CHP can improve the "green" factor of ethanol production through integrated VOC destruction. A plant can produce power with steam from a thermal oxidizer and incorporate VOC destruction in a turbine or boiler system. Crossman said CHP may even go toward improving the lifecycle analysis of ethanol production.

Crossman said the EPA offers assistance for those interested in CHP projects. She said that 100 units of fuel in a CHP unit provide approximately the equivalent of 154 units of power purchased off the grid. "In the long term, what makes you a viable and profitable plant if there is an overabundance of plants?" Crossman said. "Controlling operation cost dramatically improves one of those value streams."

Quantifying Emissions
The number of solutions to emissions control requirements are as varied as the number of companies offering them. However, an important factor is actually determining the amount of emissions a plant will release.
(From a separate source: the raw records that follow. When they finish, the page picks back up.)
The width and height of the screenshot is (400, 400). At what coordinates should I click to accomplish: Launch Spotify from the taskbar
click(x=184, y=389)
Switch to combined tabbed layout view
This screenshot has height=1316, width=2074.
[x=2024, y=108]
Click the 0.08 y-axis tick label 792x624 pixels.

There are various methodologies used to quantify emissions, including stack testing, parametric monitoring data, EPA or industry emission factors, and emissions models.

The level of emissions controls at an ethanol facility depends on several variables, including the production size of the plant, location of attainment status, fuel choice and similar sources in that EPA region, according to Donald Pinto, a senior associate with Malcolm Pirnie Inc., and a presenter in the "Energy Alternatives & Emission Controls" session. For plants covered by prevention of significant deterioration, best available control technology (BACT) must be applied. There are several BACT options.
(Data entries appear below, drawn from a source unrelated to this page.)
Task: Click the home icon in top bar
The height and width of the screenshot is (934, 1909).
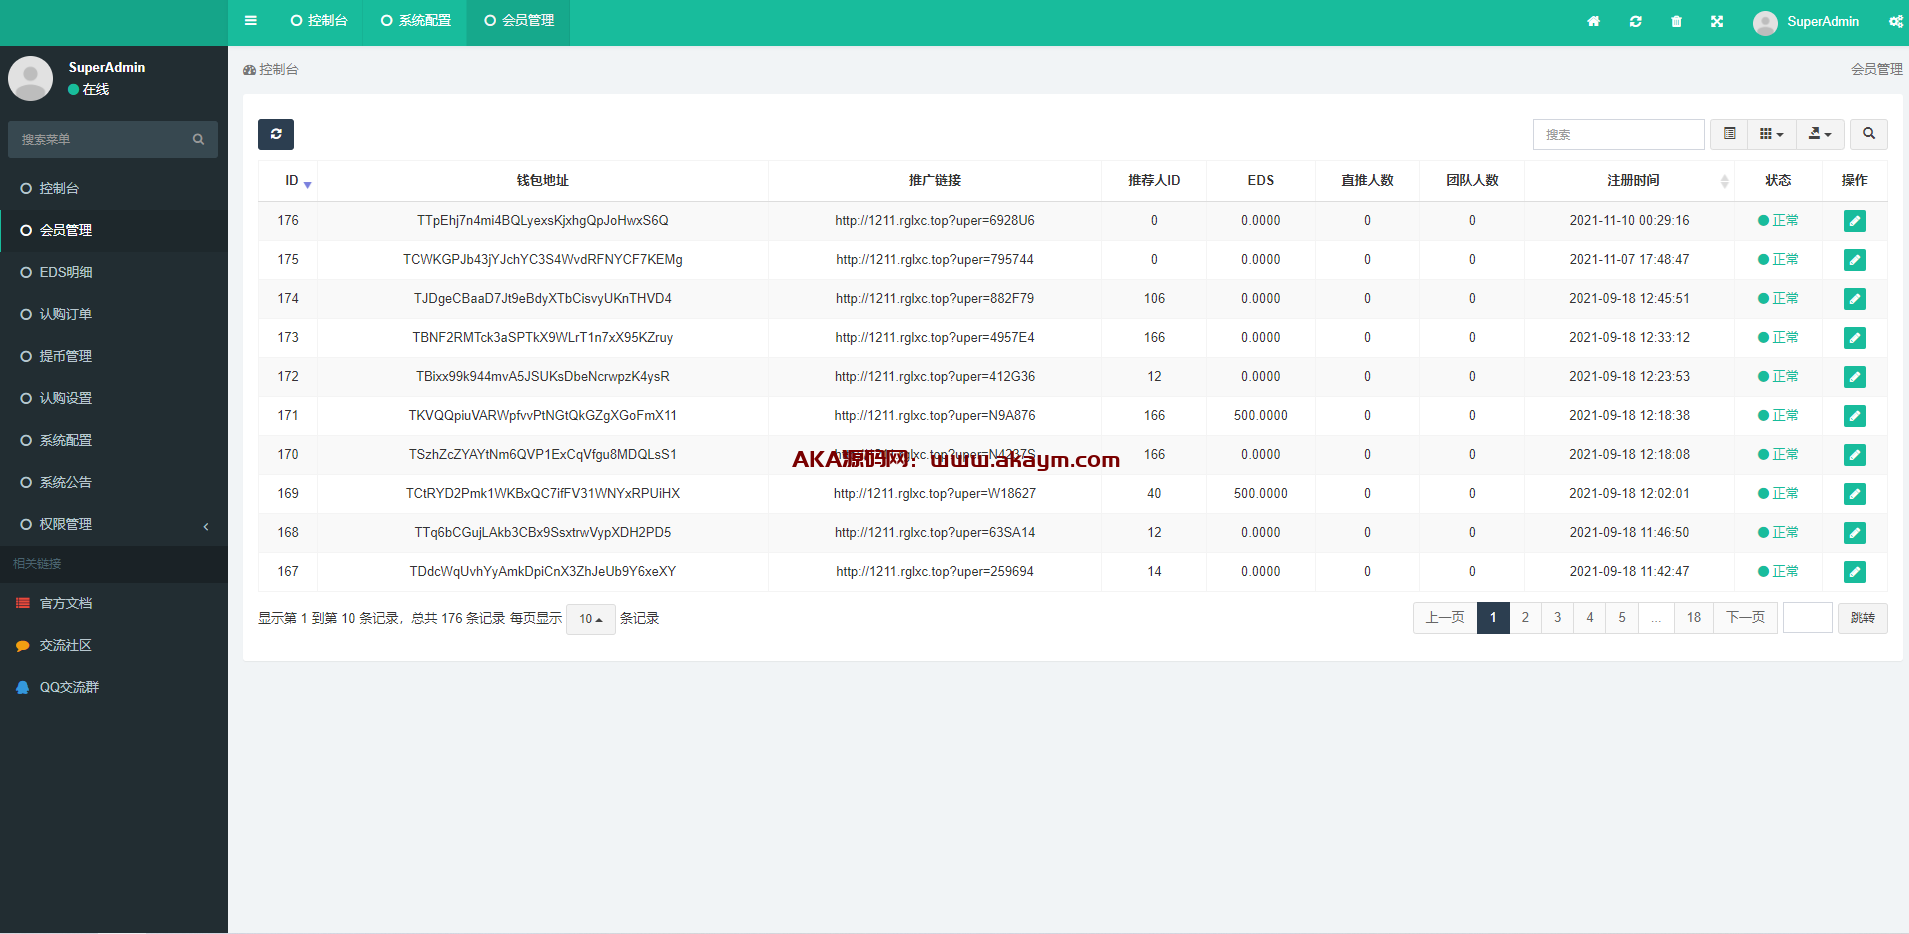Action: pos(1593,22)
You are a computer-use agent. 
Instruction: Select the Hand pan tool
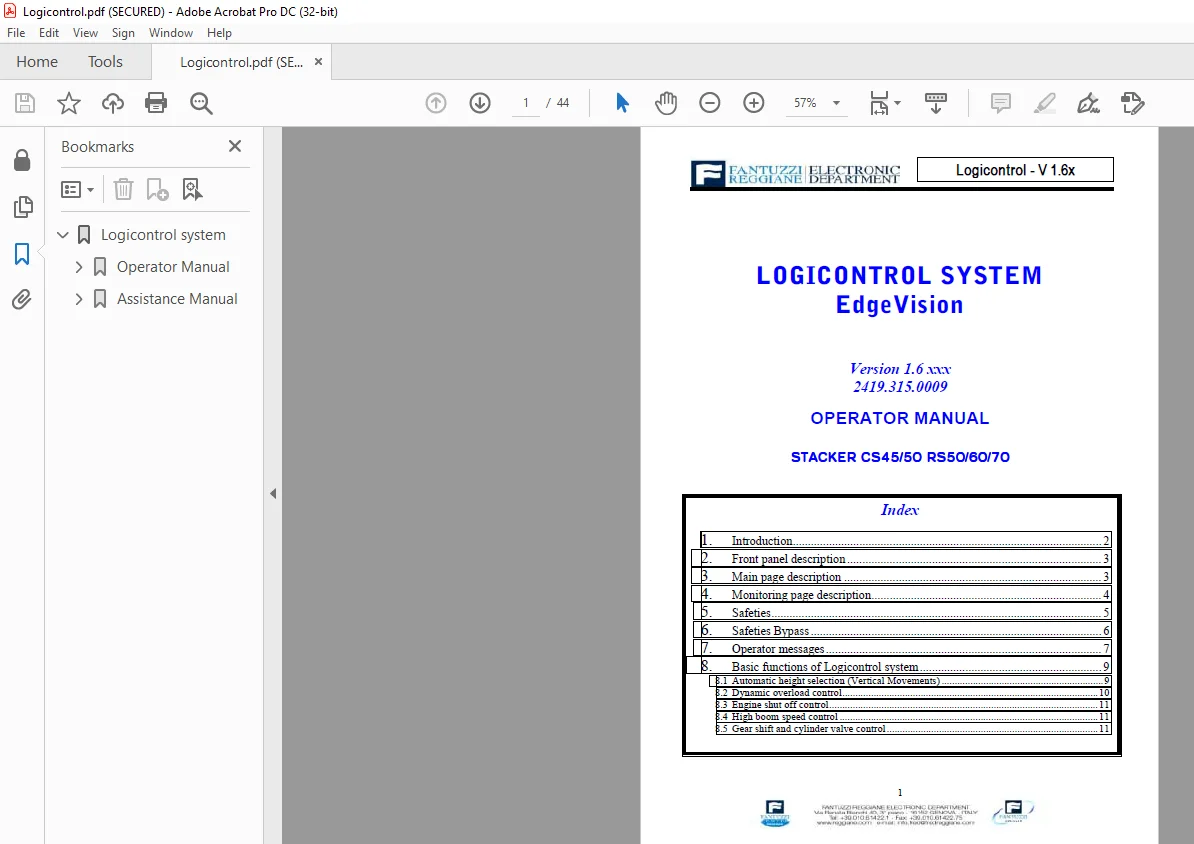point(666,103)
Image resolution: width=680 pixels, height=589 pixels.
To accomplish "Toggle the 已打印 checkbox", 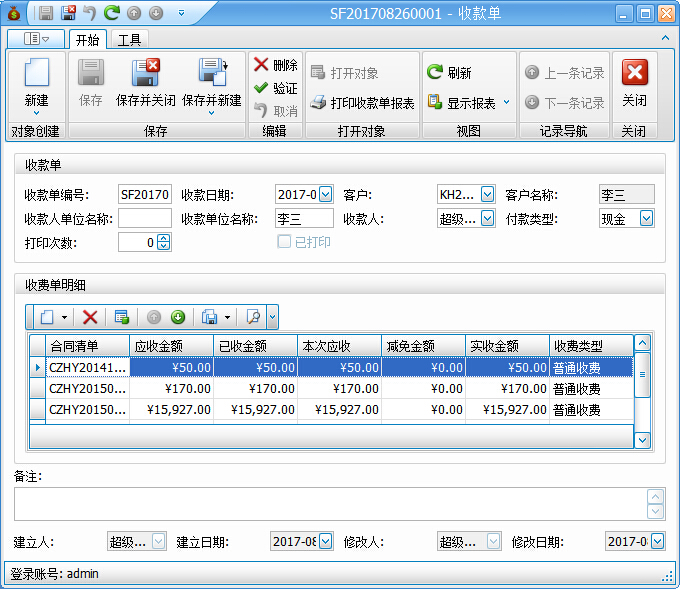I will 284,242.
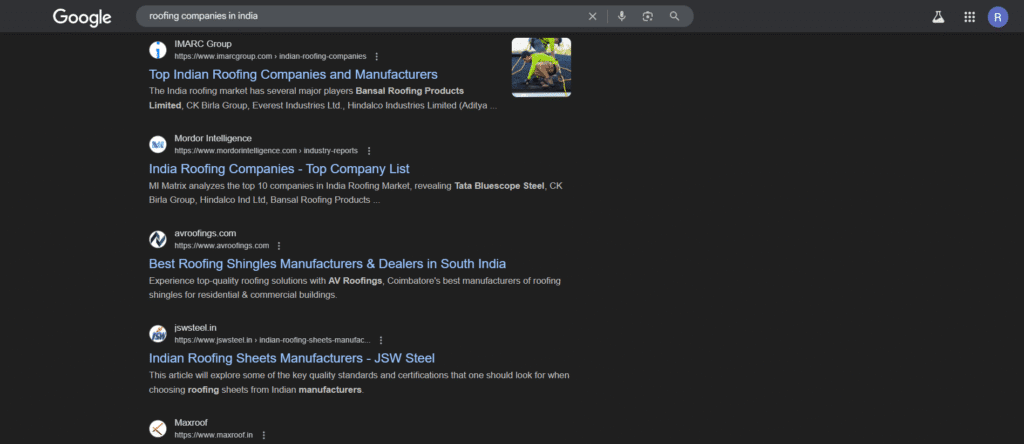Open Google Lens image search

coord(648,16)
A fabric filter baghouse that can attain greater than 99 percent control efficiency can be used to control particulate matter. In addition, a mechanical collector or cyclone may be used upstream of a recuperative or regenerative thermal oxidizer to prevent fouling.
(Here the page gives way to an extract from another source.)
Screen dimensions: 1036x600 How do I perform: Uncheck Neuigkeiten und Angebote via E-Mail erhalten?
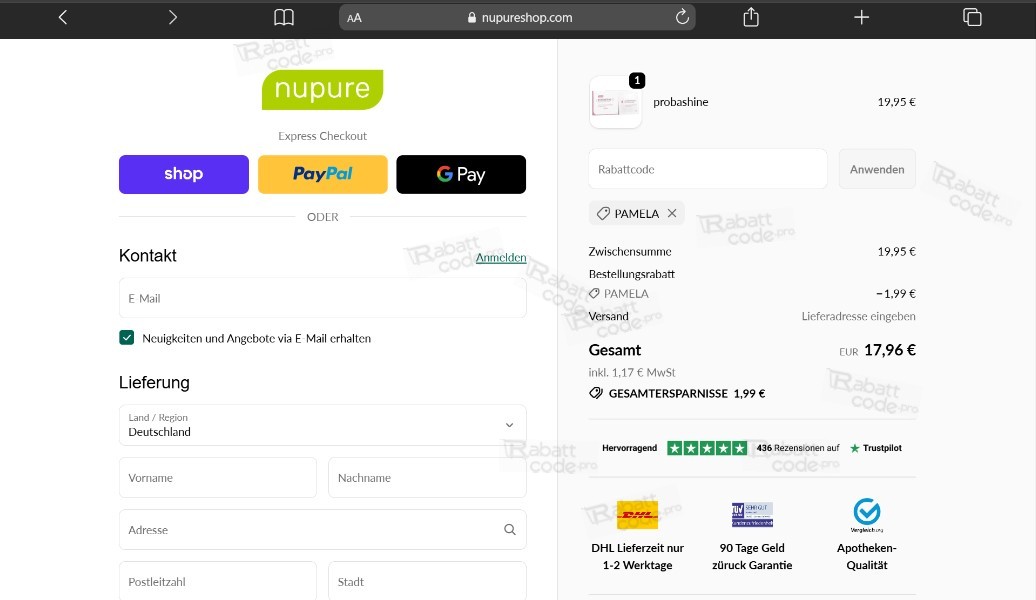(127, 337)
In order to treat sulfur dioxide, a plant can conduct flue gas desulfurization with wet or dry scrubbers. These typically apply to coal-fired boilers. Low NOx burners and flue gas recirculators can attain up to 50 percent NOx reduction. VOCs are also reduced through thermal oxidizers or catalytic oxidizers

Finally, Pinto said prospective ethanol producers should conduct air dispersion modeling. Air dispersion modeling is used to predict the dispersion of air pollutants to maintain National Ambient Air Quality Standards. "What you have to prove is emissions will not affect human health at the fence line or risk attainment status," Pinto said.

Ideally, air dispersion modeling should be conducted in cooperation with the plant designer, Pinto said. This allows for plant layout changes, should the regulatory agency require them.

Ethanol plants will continue to be under regulatory scrutiny following the installation of emissions controls. This is driven in part by regulators keeping close watch on sources with emissions close to major source thresholds, according to Gebhart. "Environmental compliance will continue to evolve," he said.